Energy powers everything your dog does. Not “like everything,” but literally everything. Jumping, running, barking, eating, drinking, panting, slobbering, feeling excited when she sees you, learning a new command, snoring like a chainsaw, growling at the delivery guy, pooping in the living room, fighting off an infection, blinking her eyes, dragging a sled across the Alaskan tundra, everything.
Apologies to the new-age set, but the kind of energy we’re talking about here isn’t the stuff of auras or chakrahs or any of that mumbo-jumbo. We’re talking about a type of energy that can be observed, measured, and made sense of. We’re talking about chemical energy.
Now, in addition to being the spark that makes your dog a living creature rather than an inanimate object, energy is also an important character in the story of obesity. At its essence, obesity is a condition that results when your dog ingests more energy than she expends. So if you want to help your dog stave off obesity and develop an optimal body condition, it pays to have at least a basic understanding of how energy flows into and out of her body.
So today we’re going to do a high-level primer on the topic.
At the conceptual level, it’s all pretty simple: Foods are composed of nutrients like proteins, carbohydrates, and fats; each molecule of each nutrient contains a certain amount of chemical energy; your dog gets hungry and ingests an energy-dense food; the food get digested down into its constituent nutrient parts in your dog’s digestive tract; your dog converts those nutrients into other stable substances that she can store throughout her body like fuel reserves; and then, when the time for action arrives, those substances get broken-down further (through one of several different metabolic pathways), causing the release of chemical energy. Which is what powers the pooping in the living room and all that other stuff.
Obviously there’s a lot more to it than that. But when it comes to helping your dog get fit, lose body fat, and become an Optimal Dog, that’s really all you need to understand.
Oh, that and two other things:
(1) When talking about the chemical energy that powers living bodies, energy is usually measured in units called Calories. Perhaps you’ve heard of them. Technically, each calorie represents the amount of energy needed to increase the temperature of one kilogram of water by one degree Celsius. All foods contain a certain amount of energy (i.e., a specific number of Calories) and all bodily actions require a certain amount of energy (i.e., a specific number of Calories) to perform.

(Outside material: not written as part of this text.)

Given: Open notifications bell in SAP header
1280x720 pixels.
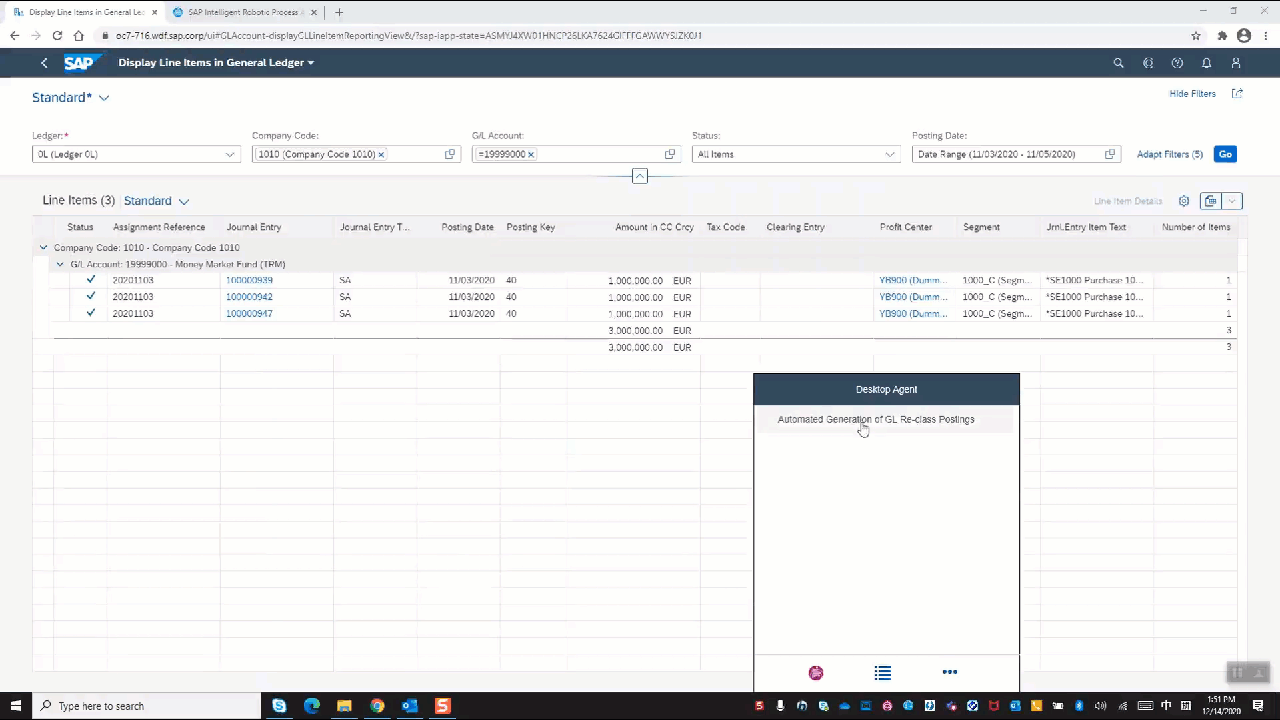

(2) Energy can neither be created nor destroyed. That’s what physicists call the First Law of Thermodynamics. What that means for health and weight management purposes is that all the energy contained in the food your dog ingests must either (a) pass through her body undigested, (b) get digested and then used to power some bodily action, or (c) get digested and then stored as a fuel reserve for powering some future activity.
Focus for a moment on option (c). The way that your dog’s body stores energy for future use is by converting digested foods into one of several kinds of stable substances that can be stored in her body and later give rise to energy-releasing chemical reactions. By keeping a healthy reserve of those substances hanging around her body, your dog can ensure that she always has enough fuel to power her activities, even if she hasn’t eaten for a while.
Which is great, at least in a vacuum. The problem is that, in an environment in which food is overabundant, the process of storing energy can go haywire, leading to the chronic accumulation of energy-rich body tissues. And, wouldn’t you know it, one of those energy-rich body tissues is … wait for it … you know where this is going, right? … subcutaneous white adipose tissue, better known by its street name: “body fat.” Ugh.
Put all this together and it isn’t hard to see why the most common nugget of weight-loss advice ever transmitted across human lips is “just eat fewer Calories than you burn.” Because, just as energy cannot be destroyed by your dog’s body, neither can it be created. So if her activities require more calories than she is ingesting in her food, she’s going to have to burn up her fuel reserves in order to keep going.
And, when it comes to calories and chemical energy, that’s how things look from 10,000 feet. We hope you enjoy the view.